Dollar General (DG 1.02%) and Dollar Tree (DLTR -0.43%), the two largest dollar stores in America, both survived the retail apocalypse which wiped out many other retailers over the past decade. They kept opening new stores even as other retailers pulled back, and they countered Amazon and Walmart by selling cheaper products.

That resilience made them reliable recession-resistant investments. But over the past three years, Dollar General's stock plunged more than 50% as Dollar Tree's stock dropped over 30%. Let's see why these two stocks sank -- and if either one is a better value play right now.

A shopper in a supermarket aisle.

Image source: Getty Images.

The differences between Dollar General and Dollar Tree

Dollar General mainly opens its stores in rural areas which haven't been saturated by superstores. It doesn't actually sell everything for a dollar, but it tries to sell its products at much lower prices than its competitors. It generates most of its revenue in the U.S., but it expanded into Mexico with its Mi Súper Dollar General stores in 2022.

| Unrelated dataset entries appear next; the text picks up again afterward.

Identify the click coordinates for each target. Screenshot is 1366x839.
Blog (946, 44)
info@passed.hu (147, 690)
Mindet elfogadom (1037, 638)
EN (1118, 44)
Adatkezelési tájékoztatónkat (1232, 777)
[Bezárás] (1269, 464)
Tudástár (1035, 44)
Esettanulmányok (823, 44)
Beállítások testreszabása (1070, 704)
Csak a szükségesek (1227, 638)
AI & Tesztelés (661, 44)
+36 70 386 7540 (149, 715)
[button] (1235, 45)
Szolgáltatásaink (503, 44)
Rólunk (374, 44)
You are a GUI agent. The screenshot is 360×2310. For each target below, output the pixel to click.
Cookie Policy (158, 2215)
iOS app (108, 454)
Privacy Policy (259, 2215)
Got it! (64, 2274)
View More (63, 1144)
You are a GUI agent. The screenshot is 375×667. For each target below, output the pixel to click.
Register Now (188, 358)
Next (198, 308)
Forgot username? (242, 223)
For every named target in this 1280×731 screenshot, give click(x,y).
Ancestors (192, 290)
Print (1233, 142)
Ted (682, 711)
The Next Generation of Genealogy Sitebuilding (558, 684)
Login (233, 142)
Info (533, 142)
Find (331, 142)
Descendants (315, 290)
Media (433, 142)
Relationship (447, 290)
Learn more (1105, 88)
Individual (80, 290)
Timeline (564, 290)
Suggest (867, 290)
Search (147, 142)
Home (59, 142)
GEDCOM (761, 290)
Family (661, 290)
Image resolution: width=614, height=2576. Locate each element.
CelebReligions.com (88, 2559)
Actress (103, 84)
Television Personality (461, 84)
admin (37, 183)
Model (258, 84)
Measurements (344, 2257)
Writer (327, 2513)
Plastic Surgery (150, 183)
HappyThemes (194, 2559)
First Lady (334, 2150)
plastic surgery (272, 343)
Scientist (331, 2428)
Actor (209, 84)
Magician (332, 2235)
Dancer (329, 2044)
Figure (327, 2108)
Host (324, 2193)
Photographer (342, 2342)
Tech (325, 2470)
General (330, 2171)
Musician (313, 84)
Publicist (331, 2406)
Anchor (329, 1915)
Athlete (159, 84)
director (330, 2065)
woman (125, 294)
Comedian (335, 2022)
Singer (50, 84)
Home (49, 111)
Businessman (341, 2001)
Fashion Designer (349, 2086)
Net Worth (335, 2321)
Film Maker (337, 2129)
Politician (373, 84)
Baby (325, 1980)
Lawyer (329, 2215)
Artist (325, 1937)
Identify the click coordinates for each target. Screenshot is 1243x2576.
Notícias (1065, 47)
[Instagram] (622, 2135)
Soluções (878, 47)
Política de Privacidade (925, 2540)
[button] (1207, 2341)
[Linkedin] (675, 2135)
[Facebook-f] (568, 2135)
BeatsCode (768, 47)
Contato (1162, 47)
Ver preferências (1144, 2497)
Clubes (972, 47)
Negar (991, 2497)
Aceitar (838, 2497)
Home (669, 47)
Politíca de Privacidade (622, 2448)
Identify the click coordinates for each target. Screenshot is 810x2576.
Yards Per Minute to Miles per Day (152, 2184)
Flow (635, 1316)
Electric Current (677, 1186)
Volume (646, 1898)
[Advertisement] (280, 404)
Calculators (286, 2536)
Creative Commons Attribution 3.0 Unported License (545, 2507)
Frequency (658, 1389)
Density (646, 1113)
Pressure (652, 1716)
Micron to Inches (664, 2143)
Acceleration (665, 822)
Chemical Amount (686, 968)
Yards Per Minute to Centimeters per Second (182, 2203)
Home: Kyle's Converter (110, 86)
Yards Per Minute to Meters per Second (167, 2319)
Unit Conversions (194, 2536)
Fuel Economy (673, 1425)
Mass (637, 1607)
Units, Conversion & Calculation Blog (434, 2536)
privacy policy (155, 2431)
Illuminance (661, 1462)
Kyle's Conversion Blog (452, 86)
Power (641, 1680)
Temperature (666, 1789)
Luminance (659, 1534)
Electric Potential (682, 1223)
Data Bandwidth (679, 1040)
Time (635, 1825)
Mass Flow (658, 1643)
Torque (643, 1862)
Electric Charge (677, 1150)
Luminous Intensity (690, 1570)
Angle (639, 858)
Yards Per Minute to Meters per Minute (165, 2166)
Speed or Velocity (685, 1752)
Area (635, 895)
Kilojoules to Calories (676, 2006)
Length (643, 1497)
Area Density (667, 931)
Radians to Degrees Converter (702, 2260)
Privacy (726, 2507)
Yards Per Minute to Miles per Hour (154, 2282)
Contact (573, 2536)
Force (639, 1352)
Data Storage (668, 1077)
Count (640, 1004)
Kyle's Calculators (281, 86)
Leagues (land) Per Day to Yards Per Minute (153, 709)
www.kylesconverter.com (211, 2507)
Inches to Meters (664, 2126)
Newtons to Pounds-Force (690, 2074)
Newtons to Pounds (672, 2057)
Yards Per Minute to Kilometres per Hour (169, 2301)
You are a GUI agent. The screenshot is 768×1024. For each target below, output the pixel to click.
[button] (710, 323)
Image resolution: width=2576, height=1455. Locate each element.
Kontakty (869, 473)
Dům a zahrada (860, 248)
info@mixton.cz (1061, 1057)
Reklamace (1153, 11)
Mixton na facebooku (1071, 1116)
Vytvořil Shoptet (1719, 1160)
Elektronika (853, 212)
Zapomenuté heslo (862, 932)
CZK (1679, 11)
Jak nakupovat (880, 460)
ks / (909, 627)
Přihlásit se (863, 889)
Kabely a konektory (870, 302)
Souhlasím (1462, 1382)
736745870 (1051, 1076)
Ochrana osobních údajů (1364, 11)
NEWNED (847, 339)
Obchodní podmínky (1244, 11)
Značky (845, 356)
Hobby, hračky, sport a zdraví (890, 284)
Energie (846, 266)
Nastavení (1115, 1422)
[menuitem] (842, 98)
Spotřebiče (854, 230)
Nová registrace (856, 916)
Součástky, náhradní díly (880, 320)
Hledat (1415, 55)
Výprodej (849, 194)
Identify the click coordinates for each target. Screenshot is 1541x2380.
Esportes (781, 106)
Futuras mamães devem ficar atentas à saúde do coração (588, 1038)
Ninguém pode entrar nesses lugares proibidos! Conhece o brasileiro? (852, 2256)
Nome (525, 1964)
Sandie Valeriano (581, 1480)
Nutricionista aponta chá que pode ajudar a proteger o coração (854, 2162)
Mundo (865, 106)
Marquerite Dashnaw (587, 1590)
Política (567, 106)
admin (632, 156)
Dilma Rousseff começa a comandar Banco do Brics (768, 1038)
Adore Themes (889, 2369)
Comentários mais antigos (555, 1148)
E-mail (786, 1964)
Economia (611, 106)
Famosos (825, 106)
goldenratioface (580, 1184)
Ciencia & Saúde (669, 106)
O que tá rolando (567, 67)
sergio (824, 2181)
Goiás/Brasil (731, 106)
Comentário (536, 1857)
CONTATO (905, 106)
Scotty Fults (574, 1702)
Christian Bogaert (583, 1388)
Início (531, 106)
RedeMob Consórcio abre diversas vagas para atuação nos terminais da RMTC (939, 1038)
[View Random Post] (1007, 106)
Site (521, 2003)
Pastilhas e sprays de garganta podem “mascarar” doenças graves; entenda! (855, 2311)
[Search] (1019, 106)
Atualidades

From fiscal 2021 and fiscal 2024 (which ended Jan. 31, 2025), Dollar General's number of year-end stores increased from 18,130 to 20,594. For fiscal 2025, it plans to open approximately 575 new stores in the U.S. and up to 15 new stores in Mexico.

Dollar Tree focuses on urban and suburban markets, and it tries to wedge its stores between lower income neighborhoods and superstores like Walmart. It originally sold all of its products for $1, but it raised its prices over the past four years to counter inflation and sell a broader range of products. It acquired its chief competitor Family Dollar in 2015, but it finally sold the struggling banner after a decade of sluggish sales this year.

From fiscal 2021 to fiscal 2024 (which ended Feb. 1, 2025), Dollar Tree's number of year-end stores (including Family Dollar) grew from 15,115 to 16,774. But in fiscal 2025, its store count will decline as it divests its Family Dollar stores. At the end of the first quarter of 2025, its Dollar Tree segment operated 9,016 stores.

What challenges do the dollar stores face?

Dollar General and Dollar Tree both grew their same-store sales over the past three years.

Same-Store Sales Growth

FY 2022

FY 2023

FY 2024

Dollar General

4.3%

0.2%

1.4%

Dollar Tree*

9%

5.8%

2%

Data source: Company earnings reports. *Excluding Family Dollar.

Dollar General's same-store sales slowed in fiscal 2023 as it grappled with inflationary headwinds for consumer spending (especially among lower income consumers), theft and inventory shrinkage issues, and cost-cutting measures, which caused operational challenges.

But in fiscal 2024, its growth accelerated again as it closed some weaker stores, prioritized operational improvements over immediate cost-cutting strategies, and opened more Popshelf concept stores to sell a broader range of higher-margin, non-essential goods.

For fiscal 2025, it expects its same-store sales to rise 1.5% to 2.5% as it continues to open more Popshelf stores, adds gas stations to more of its rural Dollar General stores, remodels its older locations, and continues to open new stores in more promising markets. It expects its diluted EPS, which plunged 32% in fiscal 2024, to rise 2% to 14% in fiscal 2025. Analysts expect its EPS to grow 12% for the year, even as the unpredictable tariffs squeeze its near-term margins.

Dollar Tree's same-store sales growth decelerated in fiscal 2023 and 2024 as it grappled with inflation, weak consumer spending, bloated inventories, and theft. Its decision to broaden its price range alienated some of its customers, and its "combo strategy" of merging some of its Dollar Tree and Family Dollar banners didn't halt that slowdown.

But for fiscal 2025, Dollar Tree sees its same-store sales rising 3% to 5%. It expects that acceleration to be driven by its ongoing conversion of its stores to its newer multi-price "3.0 format" (with $1.25-$7.00 tiers) to attract higher income customers. The divestment of Family Dollar should also free up more cash to strengthen its main banner.

Dollar Tree expects adjusted EPS from continuing operations, which dipped 12% in fiscal 2024, to rise 1% to 11% in fiscal 2025. Analysts expect its adjusted EPS to grow 6%.

Which dollar store stock is the better value right now?

Dollar General trades at 20 times forward earnings and pays a forward dividend yield of 2.2%. Dollar Tree trades at 21 times forward earnings but doesn't pay a dividend.

Dollar General might be the cheaper stock, but I think Dollar Tree's divestment of Family Dollar, its stronger same-store sales growth, and it's clearer plans for broadening its reach among higher-income consumers make it the more compelling investment. Dollar General's focus on rural areas limits its ability to attract more affluent customers, while its expansion of Popshelf could run into a lot of competition from similar retailers like Five Below.